Testing SIROLIMUS in Beta-thalassemia Transfusion Dependent Patients
Status:
Active, not recruiting
Trial end date:
2021-10-31
Target enrollment:
Participant gender:
Summary
Beta-thalassemias are hereditary blood disorders caused by reduced or absent synthesis of
hemoglobin beta chains, with variable outcomes ranging from severe anemia to clinically
asymptomatic individuals. Treatment is symptomatic and thalassemia is a major unmet medical
need. Survival is increased, even in patients needing transfusions, in comparison with a few
years ago, but the quality of life is poor for many patients. In some patients, an anomalous
expression of gamma-globin genes has been observed, with a consequent rise in Fetal
Hemoglobin levels. The patients displaying a clinical phenotype known as Hereditary
Persistence of Fetal Hemoglobin (HPFH) exhibit a positive clinical status. To mimick HPFH,
several compounds able to induce expression of fetal hemoglobins (HbF) have been evaluated.

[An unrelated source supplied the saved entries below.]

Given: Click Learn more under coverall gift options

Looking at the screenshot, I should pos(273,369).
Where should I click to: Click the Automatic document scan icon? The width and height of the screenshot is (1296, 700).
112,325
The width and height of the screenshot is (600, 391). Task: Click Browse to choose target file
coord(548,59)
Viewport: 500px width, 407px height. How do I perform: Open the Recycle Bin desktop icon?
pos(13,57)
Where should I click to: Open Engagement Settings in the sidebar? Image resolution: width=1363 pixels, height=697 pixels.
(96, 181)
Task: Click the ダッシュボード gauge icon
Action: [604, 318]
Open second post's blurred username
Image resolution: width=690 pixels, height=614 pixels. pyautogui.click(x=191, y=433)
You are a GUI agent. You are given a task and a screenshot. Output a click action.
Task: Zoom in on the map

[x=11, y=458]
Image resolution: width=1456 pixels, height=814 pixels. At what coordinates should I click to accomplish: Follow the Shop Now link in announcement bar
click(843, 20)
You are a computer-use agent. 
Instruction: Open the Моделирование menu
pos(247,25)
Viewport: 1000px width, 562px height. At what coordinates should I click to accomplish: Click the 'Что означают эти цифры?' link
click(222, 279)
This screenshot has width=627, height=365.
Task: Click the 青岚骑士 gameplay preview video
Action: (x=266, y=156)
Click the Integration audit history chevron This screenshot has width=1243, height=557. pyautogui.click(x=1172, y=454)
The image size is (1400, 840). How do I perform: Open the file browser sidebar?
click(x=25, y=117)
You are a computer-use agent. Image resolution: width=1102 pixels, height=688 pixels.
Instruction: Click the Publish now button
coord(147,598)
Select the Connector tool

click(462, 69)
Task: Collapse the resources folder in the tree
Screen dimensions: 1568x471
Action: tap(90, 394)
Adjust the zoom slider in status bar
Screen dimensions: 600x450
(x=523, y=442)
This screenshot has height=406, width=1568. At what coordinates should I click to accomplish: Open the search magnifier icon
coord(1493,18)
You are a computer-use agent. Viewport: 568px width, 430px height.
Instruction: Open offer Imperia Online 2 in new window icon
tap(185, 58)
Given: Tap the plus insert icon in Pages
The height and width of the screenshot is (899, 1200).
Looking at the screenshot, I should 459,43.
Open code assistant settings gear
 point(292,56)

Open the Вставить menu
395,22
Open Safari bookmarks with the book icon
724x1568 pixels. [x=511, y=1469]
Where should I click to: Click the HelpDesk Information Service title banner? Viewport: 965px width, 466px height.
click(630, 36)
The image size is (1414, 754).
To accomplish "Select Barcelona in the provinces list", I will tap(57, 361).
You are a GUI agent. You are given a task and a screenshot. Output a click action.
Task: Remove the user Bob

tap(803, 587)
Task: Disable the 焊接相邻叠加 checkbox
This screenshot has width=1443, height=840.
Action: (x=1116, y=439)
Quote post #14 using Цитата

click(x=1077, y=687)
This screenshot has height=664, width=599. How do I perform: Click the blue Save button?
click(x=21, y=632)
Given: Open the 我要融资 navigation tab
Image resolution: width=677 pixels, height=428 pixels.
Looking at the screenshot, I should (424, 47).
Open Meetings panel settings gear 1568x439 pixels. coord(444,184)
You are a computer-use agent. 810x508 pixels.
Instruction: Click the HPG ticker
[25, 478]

Within this framework, sirolimus is particularly interesting as an inducer of HbF. It has
been used for many years for different indications and the available preclinical evidence
warrant the start of a clinical development plan in thalassemia. The investigators propose a
clinical trial in beta-thalassemia patients, designed to evaluate the effect of sirolimus on
several parameters related to red blood cell status and to the level of HbF in particular, as
a first step for the full clinical development in this new indication.